> [Source text]
——
Sylvia Ostry  (; June 3, 1927 – May 7, 2020) was a Canadian economist and public servant.

Life
Born Sylvia Knelman in Winnipeg, Manitoba on June 3, 1927, she received a Bachelor of Arts in economics from McGill University in 1948, a Master of Arts from McGill in 1950, and eventually earned her PhD from Girton College, Cambridge in 1954.

After studying at the University of Cambridge, she was a lecturer at McGill, becoming an assistant professor from 1952 to 1955, and becoming Associate Professor at the Université de Montréal from 1962 to 1964.

From 1972 to 1975, Ostry was Chief Statistician of Canada at Statistics Canada. From 1975 to 1978, Ostry was Deputy Minister, Consumer and Corporate Affairs. From 1978 to 1979, she was Chairman, Economic Council of Canada. From 1979 to 1983, she was Head of the Department of Economics and Statistics of the Organisation for Economic Co-operation and Development, Paris. From 1984 to 1985 she was Deputy Minister, International Trade, and Coordinator, International Economic Relations.  Later, in 1986 Ostry became a member of the influential Washington-based financial advisory body, the Group of Thirty. During the 1988 G7 Summit in Toronto, Ostry served as Canada's sherpa.

From 1991 to 1996, she was Chancellor, University of Waterloo. In 1997 she was appointed Chancellor Emerita, University of Waterloo.

From 1990 to 1997, she was Chair of the University of Toronto's Centre for International Studies. Since then she has been a Distinguished Research Fellow there.
——
> [Data shown]
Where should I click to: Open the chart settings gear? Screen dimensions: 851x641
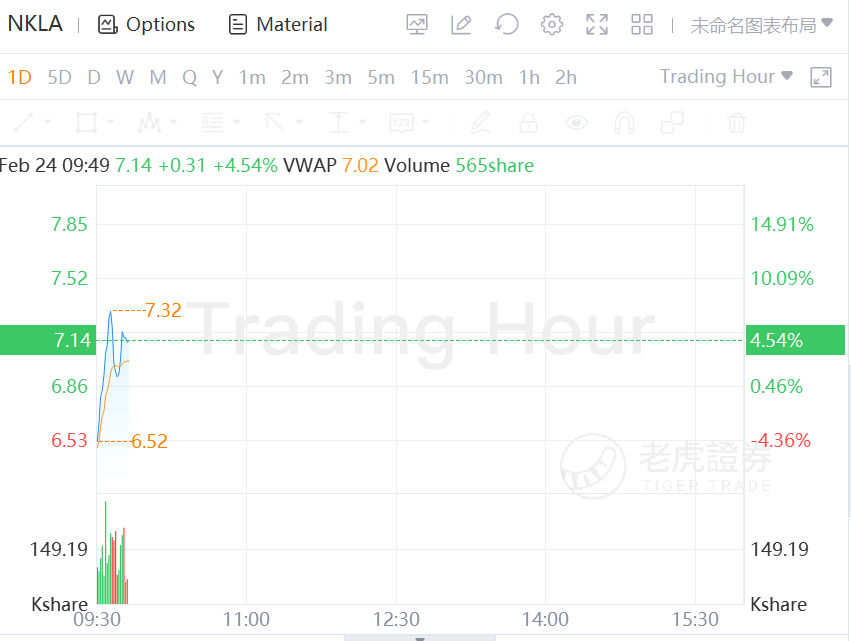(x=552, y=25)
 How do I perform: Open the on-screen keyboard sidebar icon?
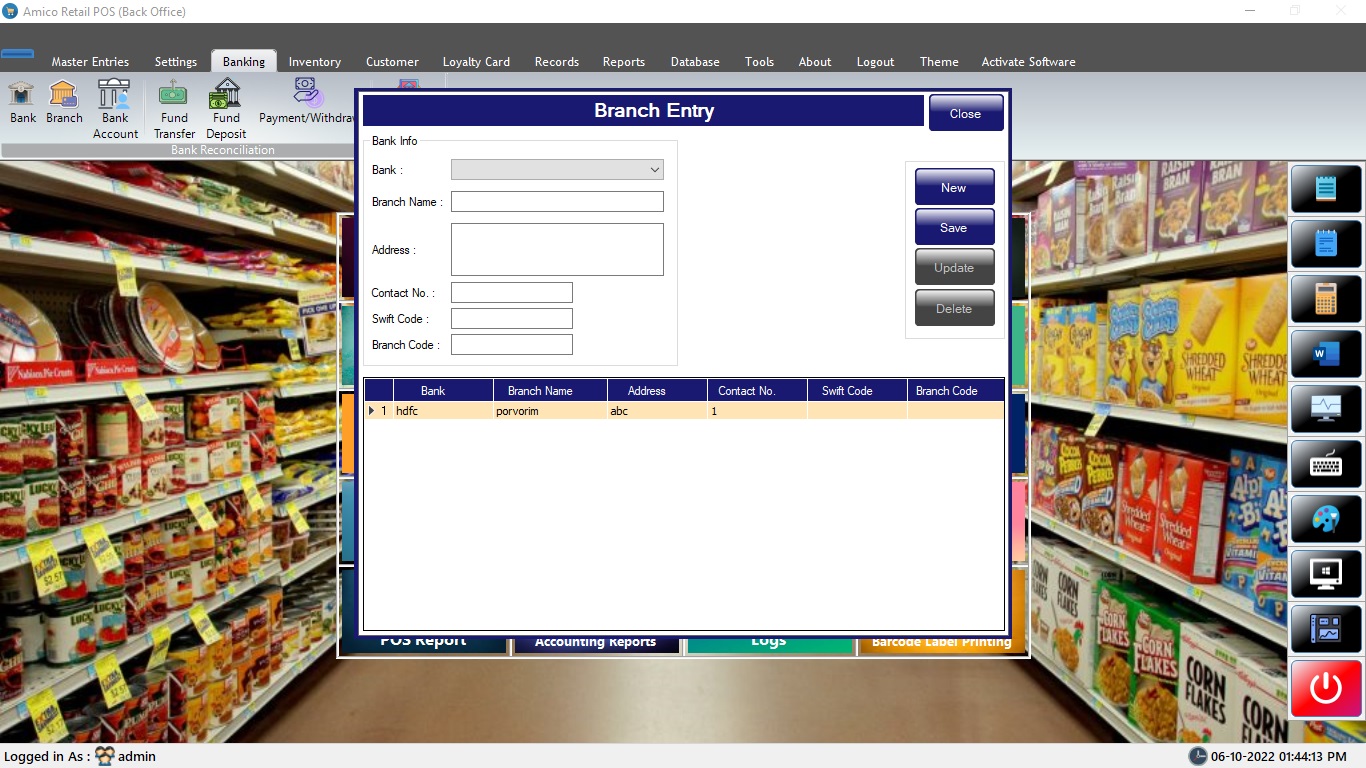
——
> [Instructions]
[1] Decide whether each statement agrees with the Sylvia Ostry biography. For each, answer yes or no and quote the words of the biography that settle it: (a) Ostry earned her PhD from Girton College, Cambridge in 1954. (b) Ostry was Chief Statistician of Canada from 1975 to 1978. (c) Ostry served as Canada's sherpa at the 1988 G7 Summit in Toronto.
[2] According to the Sylvia Ostry biography, which advisory body did Ostry join in 1986?
[3] Resume the Sylvia Ostry biography, writing on from its last sentence.

> [Answers per task]
[1]
(a) Yes: "eventually earned her PhD from Girton College, Cambridge in 1954"
(b) No: "From 1972 to 1975, Ostry was Chief Statistician of Canada at Statistics Canada."
(c) Yes: "During the 1988 G7 Summit in Toronto, Ostry served as Canada's sherpa."

[2] The Group of Thirty, a Washington-based financial advisory body.

[3]
She was married to the late Bernard Ostry, with whom she had two children, Adam Ostry (a senior federal civil servant himself) and Jonathan D. Ostry (Deputy Director, Research Department, International Monetary Fund). She died in Toronto on Thursday May 7, 2020.

Awards
 In 1972 she was elected as a Fellow of the American Statistical Association
 In 1978 she was made an Officer of the Order of Canada
 In 1987 she received the Government of Canada Outstanding Achievement Award
 In 1990 she was promoted to Companion of the Order of Canada.
 In 1991 she was made a Fellow of the Royal Society of Canada
 In 2009 she was made a Member of the Order of Manitoba.
 In 2010 she was awarded The Couchiching Award for Public Policy Leadership

Honours
 Ostry was awarded 18 honorary Doctorate of Laws degrees from:
 University of New Brunswick in 1971
 York University in 1971
 McGill University in 1972
 University of Western Ontario in 1973
 McMaster University in 1973
 University of British Columbia in 1973
 Queen's University in 1975
 Brock University in 1975
 Mount Allison University in 1975
 Acadia University in 1981
 American College of Switzerland in 1983
 University of Winnipeg in 1984
 University of Manitoba in 1986
 Concordia University (Montreal) in 1986
 University of Windsor in 1987
 University of Waterloo in 1997
 a Doctorate of Management Sciences from University of Ottawa in 1976
 a Doctorate of Letters from Laurentian University in 1977

In 1997, a lecture series was begun in her honour by Sadako Ogata, UN High Commissioner for Refugees. Some of the lectures in the series were published in a book in 2003.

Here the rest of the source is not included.